Re: [PATCH v2] LoongArch: Define LOGICAL_OP_NON_SHORT_CIRCUIT.

Jiahao Xu Tue, 12 Dec 2023 22:17:36 -0800


在 2023/12/13 上午2:27, Xi Ruoyao 写道:

On Tue, 2023-12-12 at 20:39 +0800, Xi Ruoyao wrote:

On Tue, 2023-12-12 at 19:59 +0800, Jiahao Xu wrote:

I guess here the problem is floating-point compare instruction is much
more costly than other instructions but the fact is not correctly
modeled yet.  Could you try
https://gcc.gnu.org/pipermail/gcc-patches/2023-December/640012.html
where I've raised fp_add cost (which is used for estimating floating-
point compare cost) to 5 instructions and see if it solves your problem
without LOGICAL_OP_NON_SHORT_CIRCUIT?

I think this is not the same issue as the cost of floating-point
comparison instructions. The definition of LOGICAL_OP_NON_SHORT_CIRCUIT
affects how the short-circuit branch, such as (A AND-IF B), is executed,
and it is not directly related to the cost of floating-point comparison
instructions. I will try to test it using SPECCPU 2017.
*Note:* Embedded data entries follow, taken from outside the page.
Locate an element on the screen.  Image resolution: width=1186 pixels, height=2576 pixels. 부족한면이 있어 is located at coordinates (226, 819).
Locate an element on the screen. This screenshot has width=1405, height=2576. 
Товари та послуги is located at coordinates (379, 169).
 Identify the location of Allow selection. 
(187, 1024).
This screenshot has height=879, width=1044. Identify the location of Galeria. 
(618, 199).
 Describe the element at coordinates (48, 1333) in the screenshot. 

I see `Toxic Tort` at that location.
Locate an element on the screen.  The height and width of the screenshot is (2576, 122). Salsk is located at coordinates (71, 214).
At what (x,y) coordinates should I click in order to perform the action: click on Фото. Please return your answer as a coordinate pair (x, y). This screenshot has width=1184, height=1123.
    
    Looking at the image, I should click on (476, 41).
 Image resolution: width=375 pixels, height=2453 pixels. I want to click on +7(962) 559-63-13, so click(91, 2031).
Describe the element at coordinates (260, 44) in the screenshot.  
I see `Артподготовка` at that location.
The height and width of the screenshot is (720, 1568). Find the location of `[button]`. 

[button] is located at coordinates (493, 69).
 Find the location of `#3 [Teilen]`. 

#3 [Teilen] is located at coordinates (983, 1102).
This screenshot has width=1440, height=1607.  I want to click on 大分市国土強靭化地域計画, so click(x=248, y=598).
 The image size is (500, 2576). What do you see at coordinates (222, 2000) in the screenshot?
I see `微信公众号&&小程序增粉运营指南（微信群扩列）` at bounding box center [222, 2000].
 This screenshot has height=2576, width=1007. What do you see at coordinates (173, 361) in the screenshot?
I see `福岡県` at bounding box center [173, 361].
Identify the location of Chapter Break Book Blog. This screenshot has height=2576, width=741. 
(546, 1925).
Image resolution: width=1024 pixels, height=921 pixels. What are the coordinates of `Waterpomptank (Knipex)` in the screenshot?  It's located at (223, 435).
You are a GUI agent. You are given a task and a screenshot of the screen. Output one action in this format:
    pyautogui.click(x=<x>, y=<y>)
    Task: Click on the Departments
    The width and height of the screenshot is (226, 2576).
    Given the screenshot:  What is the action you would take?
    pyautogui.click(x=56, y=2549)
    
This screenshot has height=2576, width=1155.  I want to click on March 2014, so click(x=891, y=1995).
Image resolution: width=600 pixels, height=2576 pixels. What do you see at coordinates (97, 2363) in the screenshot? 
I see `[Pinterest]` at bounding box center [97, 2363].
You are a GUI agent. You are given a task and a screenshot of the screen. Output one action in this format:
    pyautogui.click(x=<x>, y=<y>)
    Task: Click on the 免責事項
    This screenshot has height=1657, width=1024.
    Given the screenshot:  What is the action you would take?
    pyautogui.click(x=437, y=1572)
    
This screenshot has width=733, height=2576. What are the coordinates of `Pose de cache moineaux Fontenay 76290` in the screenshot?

The point is if the cost of floating-point comparison is very high, the
middle end *should* short cut floating-point comparisons even if
LOGICAL_OP_NON_SHORT_CIRCUIT = 1.

I've created https://gcc.gnu.org/PR112985.

Another factor regressing the code is we don't have modeled movcf2gr
instruction yet, so we are not really eliding the branches as
LOGICAL_OP_NON_SHORT_CIRCUIT = 1 supposes to do.

I made up this:

diff --git a/gcc/config/loongarch/loongarch.md 
b/gcc/config/loongarch/loongarch.md
index a5d0dcd65fe..84d828ebd0f 100644
--- a/gcc/config/loongarch/loongarch.md
+++ b/gcc/config/loongarch/loongarch.md
@@ -3169,6 +3169,42 @@ (define_insn "s<code>_<ANYF:mode>_using_FCCmode"
    [(set_attr "type" "fcmp")
     (set_attr "mode" "FCC")])

+(define_insn "movcf2gr<GPR:mode>"

+  [(set (match_operand:GPR 0 "register_operand" "=r")
+       (if_then_else:GPR (ne (match_operand:FCC 1 "register_operand" "z")
+                             (const_int 0))
+                         (const_int 1)
+                         (const_int 0)))]
+  "TARGET_HARD_FLOAT"
+  "movcf2gr\t%0,%1"
+  [(set_attr "type" "move")
+   (set_attr "mode" "FCC")])
+
+(define_expand "cstore<ANYF:mode>4"
+  [(set (match_operand:SI 0 "register_operand")
+       (match_operator:SI 1 "loongarch_fcmp_operator"
+         [(match_operand:ANYF 2 "register_operand")
+          (match_operand:ANYF 3 "register_operand")]))]
+  ""
+  {
+    rtx fcc = gen_reg_rtx (FCCmode);
+    rtx cmp = gen_rtx_fmt_ee (GET_CODE (operands[1]), FCCmode,
+                             operands[2], operands[3]);
+
+    emit_insn (gen_rtx_SET (fcc, cmp));
+    if (TARGET_64BIT)
+      {
+       rtx gpr = gen_reg_rtx (DImode);
+       emit_insn (gen_movcf2grdi (gpr, fcc));
+       emit_insn (gen_rtx_SET (operands[0],
+                               lowpart_subreg (SImode, gpr, DImode)));
+      }
+    else
+      emit_insn (gen_movcf2grsi (operands[0], fcc));
+
+    DONE;
+  })
+

  ;;
  ;;  ....................
diff --git a/gcc/config/loongarch/predicates.md 
b/gcc/config/loongarch/predicates.md
index 9e9ce58cb53..83fea08315c 100644
--- a/gcc/config/loongarch/predicates.md
+++ b/gcc/config/loongarch/predicates.md
@@ -590,6 +590,10 @@ (define_predicate "order_operator"
  (define_predicate "loongarch_cstore_operator"
    (match_code "ne,eq,gt,gtu,ge,geu,lt,ltu,le,leu"))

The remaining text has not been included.